Jump away, Bluesfan, I love it when we meander off topic. It makes this a community of friends.
Who to win? Gotta back the Underdogs, as usual.

Dave.

Dave, I'm sure that bluesfan will love that you'll be barracking for New Zealand.

Nothing we love more than a good old ANZAC final.

An inevitable outcome against an awesome Aussie attack, but NZ can hold their heads up and build on this.
Sorry to the members not interested in Cricket, however I have decided to write to my GP detailing all that was wrong with my Neuro appt. That way it will go in my Medical Records on MY terms.

Dave.

As a kiwi expat myself I spose its expected that I pay some sort of interest, but to be honest, it doesn't even register I KNOW shock, horror Damn Cricket

Any ways getting back to life ,

I have to agree 100% with you about some neuros, they can be so clinical it's dehumanizing. But I have found it is easiest to go in seeing them having no expectations. This way I cannot be let down. I have repeatedly gone to appointments having plans/expectations/ideas only to be let down, often with an almighty thud. I have been made to feel stupid, inadequate, uninformed and dumb. In reality I'm none of these, I have a degree, admittedly not a medical degree, but I'm not stupid and I keep myself informed. But in keeping myself informed I have quizzed dr's about their plans. They DO NOT like this. They DO NOT like being questioned and as I was told. "WE are the dr's, you are the patient" Now this happened many years ago BUT it has been written up in my medical records and it follows me everywhere as a 'combative patient'. So be aware, be very aware.
Now, I just go with the flow. Yes sir, no sir, three bags full sir. The fact of the matter is they treat the body like a machine. But if you come up with a problem that is not in their medical books or 'users manual' then the answer must be YOU. YOU are the problem, go see a psychologist. This may all sound very cynical and I agree but this doesn't come from a 'users manual' or a book, this is from first hand experience in dealing with the neuro/medical fraternity. It can be VERY challenging. I used to get frustrated with them not listening and them dictating and talking down to me. I would react, which just made it easier for them to label me "unstable". So now, ppfftt, I manage the best way I can, for me. I keep all of their appointments and follow their advice, but when they have nothing to assist me to resolve the issues I'm having, I manage the best way possible for me.
So that's what I do. As I've said before 'It ain't easy and anybody who tells you it is, ain't never been there' and although the medical fraternity make out they know it all. They don't.

Merl1n

Lara - Congrats to the Aussies - a well deserved win - your bowlers came up trumps on the day. We'll be back!

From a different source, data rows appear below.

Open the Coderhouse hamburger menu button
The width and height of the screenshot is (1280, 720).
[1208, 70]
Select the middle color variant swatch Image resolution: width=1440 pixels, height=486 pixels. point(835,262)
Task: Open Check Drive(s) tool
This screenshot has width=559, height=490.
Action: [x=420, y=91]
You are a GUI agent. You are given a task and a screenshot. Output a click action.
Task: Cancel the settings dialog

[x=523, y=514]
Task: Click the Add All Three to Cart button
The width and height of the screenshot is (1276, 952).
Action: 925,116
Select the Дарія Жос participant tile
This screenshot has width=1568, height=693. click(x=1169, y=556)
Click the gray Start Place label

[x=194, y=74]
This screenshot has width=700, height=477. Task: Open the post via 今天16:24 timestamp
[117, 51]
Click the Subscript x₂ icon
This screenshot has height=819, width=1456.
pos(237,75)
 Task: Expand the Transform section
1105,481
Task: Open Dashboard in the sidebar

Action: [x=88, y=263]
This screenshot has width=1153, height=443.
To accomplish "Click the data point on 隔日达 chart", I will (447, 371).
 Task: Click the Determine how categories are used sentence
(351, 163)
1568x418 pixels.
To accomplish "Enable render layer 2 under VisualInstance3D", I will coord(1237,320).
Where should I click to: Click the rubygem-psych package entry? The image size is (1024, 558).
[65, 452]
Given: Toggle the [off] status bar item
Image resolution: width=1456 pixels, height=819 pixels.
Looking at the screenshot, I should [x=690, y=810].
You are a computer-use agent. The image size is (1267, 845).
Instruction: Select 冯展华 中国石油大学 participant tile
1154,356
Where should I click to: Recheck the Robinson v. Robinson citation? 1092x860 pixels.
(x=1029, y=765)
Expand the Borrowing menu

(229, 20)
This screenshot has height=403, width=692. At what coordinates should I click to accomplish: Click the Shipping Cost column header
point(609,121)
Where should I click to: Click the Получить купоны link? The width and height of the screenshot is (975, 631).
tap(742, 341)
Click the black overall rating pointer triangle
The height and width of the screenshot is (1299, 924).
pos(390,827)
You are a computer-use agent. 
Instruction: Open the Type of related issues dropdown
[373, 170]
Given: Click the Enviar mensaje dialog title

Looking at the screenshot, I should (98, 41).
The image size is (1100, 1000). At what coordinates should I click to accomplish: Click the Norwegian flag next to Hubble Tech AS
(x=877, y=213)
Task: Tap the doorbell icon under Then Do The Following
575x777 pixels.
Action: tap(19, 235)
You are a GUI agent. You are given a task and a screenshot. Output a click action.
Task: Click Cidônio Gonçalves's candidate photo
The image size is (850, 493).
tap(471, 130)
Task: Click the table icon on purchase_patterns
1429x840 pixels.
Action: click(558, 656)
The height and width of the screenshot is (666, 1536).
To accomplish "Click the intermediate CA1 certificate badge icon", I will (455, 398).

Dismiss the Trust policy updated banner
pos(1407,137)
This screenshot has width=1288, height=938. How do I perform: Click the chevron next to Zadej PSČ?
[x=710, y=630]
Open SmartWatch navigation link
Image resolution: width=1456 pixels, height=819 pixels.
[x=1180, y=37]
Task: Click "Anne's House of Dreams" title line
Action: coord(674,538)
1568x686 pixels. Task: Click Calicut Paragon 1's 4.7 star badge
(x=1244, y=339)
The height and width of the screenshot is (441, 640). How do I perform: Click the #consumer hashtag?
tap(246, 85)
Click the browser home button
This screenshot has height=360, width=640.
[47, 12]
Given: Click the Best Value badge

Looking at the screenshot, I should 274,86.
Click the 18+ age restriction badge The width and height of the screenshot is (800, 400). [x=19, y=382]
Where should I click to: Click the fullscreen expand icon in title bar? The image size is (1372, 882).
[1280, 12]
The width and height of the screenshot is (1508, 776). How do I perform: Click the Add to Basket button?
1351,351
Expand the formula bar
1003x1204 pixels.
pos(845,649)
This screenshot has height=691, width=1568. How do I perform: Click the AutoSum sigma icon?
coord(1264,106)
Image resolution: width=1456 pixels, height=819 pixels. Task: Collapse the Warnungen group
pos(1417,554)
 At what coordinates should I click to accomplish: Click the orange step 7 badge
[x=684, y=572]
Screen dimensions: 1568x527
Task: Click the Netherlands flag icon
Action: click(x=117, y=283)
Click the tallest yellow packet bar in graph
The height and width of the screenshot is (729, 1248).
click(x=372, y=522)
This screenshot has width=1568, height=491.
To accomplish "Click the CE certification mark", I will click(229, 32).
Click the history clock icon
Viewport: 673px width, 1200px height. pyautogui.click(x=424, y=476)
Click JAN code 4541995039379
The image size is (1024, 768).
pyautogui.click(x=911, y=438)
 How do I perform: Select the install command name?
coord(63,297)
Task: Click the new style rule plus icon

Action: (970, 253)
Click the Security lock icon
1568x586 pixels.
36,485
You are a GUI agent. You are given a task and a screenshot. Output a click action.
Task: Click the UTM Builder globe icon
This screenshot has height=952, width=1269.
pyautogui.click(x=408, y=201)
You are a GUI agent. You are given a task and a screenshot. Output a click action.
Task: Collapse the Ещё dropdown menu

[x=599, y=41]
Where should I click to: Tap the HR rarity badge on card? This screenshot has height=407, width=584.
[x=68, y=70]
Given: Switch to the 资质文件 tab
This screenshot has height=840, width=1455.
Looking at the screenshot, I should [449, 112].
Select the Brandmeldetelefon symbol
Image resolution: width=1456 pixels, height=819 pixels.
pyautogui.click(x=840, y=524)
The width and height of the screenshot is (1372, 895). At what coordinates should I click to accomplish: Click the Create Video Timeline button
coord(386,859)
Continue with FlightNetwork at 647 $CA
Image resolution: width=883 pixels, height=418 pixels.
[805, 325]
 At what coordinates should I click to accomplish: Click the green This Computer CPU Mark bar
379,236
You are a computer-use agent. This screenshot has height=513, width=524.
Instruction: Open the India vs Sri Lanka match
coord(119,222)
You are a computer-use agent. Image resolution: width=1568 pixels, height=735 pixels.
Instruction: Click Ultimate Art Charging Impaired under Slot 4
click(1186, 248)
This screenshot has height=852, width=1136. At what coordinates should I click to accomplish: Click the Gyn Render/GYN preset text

Dave - good to hear there's something you can do to get your input on the record. Let us know if it gets any reaction.

Merl1n - Sorry to hear I'm not alone in being mistreated by doctors who think they know it all - keep me away from general surgeons that know very little about endocrinology. Like you I'm sure that somewhere on my earlier medical files there is a note suggesting that I'm hypochondriac - that's how I felt they were treating me for years until I was finally diagnosed correctly - okay so it's an obscure condition but 10+ years - really! You're right - managing your own condition is the only way to go - which is what has led me to this wonderful site. Another thing with doctors that I've noticed now that they've all gone to electronic records is that they never look back at your medical history - they only go by what is on the current screen in front of them - frustrating - I now accumulate paper copies of my tests etc and summarize results and/or changes over years to support any changes I want to make to my ongoing treatment - so far it's worked.

Hi Dave,
I sent you a PM earlier-only a few months late
Honestly, this arachnoid thing really gets on my nerves! I don't understand how treatment for the same thing varies between countries. I'm concerned your cyst has doubled in size? How can that not cause impairments?!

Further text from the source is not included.